ENCARGO A: ¿A qué dos actores nombra el fragmento?

La misma palabra “tonto” ya ha quedado proscrita y arrumbada. Si alguien, ya adentrados en el siglo XXI, se atreviera a rodar un remake de “Dos tontos muy tontos” tendría, para empezar, que titularlo “Dos personas con capacidades diferentes en entornos poco inclusivos muy personas con capacidades diferentes en entornos poco inclusivos”. Puro veneno para la taquilla... 

Además, a Jim Carrey y a Jeff Daniels habría que ponerles a jugar al baloncesto, y proponerles un objetivo de superación personal que no fuera dilapidar billetes de cien ni cepillarse a las pelirrojas del lugar. Y obligarles, en la aventura, en la road movie por las Américas o por las Españas, a ser buenas personas que nunca hacen gamberradas ni tienen pensamientos que mancillen el Sexto Mandamiento. Así los quería el Señor y así los quiere ahora la sociedad evolucionada: ángeles del alma inmaculada siempre risueños y predispuestos. Un melodrama de Netflix conservador y afeitado, pero ya nunca jamás una cafrada divertidísima rodada por los hermanos Farrelly.

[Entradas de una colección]
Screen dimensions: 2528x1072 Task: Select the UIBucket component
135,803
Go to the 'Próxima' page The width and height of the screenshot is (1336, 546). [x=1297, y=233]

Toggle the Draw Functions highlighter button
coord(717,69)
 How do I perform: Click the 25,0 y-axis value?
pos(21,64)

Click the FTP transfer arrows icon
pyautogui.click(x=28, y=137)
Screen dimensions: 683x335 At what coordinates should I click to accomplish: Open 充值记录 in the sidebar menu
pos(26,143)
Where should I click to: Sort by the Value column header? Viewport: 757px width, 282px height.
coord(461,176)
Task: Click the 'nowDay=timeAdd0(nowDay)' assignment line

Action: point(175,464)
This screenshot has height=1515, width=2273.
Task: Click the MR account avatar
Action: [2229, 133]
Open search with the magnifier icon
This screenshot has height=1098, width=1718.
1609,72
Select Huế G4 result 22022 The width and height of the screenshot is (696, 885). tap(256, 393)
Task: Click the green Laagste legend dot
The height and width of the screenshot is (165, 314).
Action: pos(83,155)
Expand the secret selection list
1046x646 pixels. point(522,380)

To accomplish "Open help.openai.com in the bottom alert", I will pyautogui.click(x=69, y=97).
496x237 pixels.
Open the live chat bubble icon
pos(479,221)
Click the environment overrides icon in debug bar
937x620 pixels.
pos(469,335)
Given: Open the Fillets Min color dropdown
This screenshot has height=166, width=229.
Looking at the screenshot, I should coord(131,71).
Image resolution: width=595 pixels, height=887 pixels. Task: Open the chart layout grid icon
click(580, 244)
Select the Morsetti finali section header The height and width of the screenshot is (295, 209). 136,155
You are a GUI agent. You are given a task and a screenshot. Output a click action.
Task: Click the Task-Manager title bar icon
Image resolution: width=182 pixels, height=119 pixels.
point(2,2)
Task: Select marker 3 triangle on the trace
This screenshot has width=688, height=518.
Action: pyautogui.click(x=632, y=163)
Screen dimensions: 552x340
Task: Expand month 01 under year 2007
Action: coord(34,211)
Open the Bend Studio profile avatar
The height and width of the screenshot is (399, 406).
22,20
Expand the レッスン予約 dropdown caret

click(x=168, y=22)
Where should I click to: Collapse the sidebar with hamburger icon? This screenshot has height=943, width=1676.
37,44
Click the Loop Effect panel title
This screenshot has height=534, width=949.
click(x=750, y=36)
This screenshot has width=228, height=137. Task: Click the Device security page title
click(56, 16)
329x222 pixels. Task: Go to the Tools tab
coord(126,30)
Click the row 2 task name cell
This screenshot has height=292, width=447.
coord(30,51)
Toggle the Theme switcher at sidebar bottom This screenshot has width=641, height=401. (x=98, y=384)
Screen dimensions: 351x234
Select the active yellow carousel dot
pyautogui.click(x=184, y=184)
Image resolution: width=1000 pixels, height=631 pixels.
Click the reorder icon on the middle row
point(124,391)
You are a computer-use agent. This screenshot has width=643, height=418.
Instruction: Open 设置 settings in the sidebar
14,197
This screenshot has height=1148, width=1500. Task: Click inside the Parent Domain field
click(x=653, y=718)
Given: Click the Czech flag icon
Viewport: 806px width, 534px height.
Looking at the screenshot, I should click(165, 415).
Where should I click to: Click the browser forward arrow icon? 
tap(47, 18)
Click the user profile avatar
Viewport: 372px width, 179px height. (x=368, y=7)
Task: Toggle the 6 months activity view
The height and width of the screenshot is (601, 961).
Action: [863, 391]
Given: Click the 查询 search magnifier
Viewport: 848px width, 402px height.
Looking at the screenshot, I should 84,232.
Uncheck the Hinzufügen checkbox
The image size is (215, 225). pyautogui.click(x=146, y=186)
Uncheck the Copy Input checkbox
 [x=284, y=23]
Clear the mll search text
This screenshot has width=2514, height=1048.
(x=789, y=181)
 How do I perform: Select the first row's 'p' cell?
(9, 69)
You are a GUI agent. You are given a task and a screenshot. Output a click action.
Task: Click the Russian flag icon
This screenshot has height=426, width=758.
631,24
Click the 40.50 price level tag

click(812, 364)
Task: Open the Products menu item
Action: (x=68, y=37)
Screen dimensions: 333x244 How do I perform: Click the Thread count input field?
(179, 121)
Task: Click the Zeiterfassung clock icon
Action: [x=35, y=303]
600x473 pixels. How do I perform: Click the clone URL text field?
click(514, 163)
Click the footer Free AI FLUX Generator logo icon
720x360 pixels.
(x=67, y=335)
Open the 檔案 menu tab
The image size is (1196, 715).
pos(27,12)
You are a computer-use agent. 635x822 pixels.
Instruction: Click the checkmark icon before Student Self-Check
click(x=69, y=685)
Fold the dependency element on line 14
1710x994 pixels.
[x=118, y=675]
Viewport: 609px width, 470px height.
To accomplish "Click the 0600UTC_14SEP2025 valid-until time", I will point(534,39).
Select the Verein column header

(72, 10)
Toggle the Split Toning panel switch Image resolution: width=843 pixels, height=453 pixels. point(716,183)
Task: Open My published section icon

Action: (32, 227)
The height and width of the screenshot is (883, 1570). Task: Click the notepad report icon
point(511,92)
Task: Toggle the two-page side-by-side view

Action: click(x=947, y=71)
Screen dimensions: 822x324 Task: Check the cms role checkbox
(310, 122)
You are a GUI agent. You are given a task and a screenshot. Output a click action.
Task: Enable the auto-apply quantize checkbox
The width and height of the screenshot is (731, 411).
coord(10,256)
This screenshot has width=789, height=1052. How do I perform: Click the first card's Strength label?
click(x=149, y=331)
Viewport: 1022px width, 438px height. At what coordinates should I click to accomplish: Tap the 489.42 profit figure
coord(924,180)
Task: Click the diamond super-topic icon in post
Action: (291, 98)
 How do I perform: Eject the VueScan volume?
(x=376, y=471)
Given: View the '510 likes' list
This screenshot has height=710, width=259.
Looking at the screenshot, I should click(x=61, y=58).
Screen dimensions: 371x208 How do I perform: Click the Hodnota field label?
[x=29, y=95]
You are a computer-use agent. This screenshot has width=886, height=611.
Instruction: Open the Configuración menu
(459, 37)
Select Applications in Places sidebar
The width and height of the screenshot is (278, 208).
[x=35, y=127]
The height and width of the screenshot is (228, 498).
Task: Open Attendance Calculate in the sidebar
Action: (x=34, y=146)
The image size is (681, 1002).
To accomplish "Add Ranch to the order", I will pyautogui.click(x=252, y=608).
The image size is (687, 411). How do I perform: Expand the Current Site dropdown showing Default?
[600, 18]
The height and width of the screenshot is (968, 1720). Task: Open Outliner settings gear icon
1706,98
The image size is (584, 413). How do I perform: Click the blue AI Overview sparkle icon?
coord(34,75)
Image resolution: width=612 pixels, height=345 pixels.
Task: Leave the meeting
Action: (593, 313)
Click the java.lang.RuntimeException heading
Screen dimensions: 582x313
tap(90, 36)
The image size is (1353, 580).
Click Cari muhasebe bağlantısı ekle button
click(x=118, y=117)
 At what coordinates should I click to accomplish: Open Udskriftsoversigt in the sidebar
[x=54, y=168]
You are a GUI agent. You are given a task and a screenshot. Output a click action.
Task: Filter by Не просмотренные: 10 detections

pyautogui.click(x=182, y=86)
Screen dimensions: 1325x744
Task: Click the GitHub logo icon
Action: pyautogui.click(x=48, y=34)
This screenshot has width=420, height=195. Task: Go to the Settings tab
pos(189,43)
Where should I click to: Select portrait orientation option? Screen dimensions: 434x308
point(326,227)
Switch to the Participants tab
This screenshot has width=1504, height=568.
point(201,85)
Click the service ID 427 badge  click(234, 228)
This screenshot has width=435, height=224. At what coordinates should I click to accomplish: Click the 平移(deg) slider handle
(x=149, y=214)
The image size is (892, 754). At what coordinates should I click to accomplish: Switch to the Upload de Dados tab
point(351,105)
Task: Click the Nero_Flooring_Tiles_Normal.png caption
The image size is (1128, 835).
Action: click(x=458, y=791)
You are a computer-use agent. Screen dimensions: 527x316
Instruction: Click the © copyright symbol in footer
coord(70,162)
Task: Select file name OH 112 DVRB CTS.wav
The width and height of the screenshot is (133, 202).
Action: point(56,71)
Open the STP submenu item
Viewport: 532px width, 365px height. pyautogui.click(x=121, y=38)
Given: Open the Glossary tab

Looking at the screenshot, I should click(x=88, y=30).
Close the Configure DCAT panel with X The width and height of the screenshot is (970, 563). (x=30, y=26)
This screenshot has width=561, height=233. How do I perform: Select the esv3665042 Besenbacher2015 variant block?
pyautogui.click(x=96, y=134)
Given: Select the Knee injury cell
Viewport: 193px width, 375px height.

ENCARGO B: Extrae de las entradas las líneas que empiezan en la que contiene "Given: View the '510 likes' list" y siguen hasta la que contiene "[x=29, y=95]", ambas incluidas, sin cambiar nada.

RESPUESTA A: Jim Carrey y Jeff Daniels.

RESPUESTA B:
Given: View the '510 likes' list
This screenshot has height=710, width=259.
Looking at the screenshot, I should click(x=61, y=58).
Screen dimensions: 371x208 How do I perform: Click the Hodnota field label?
[x=29, y=95]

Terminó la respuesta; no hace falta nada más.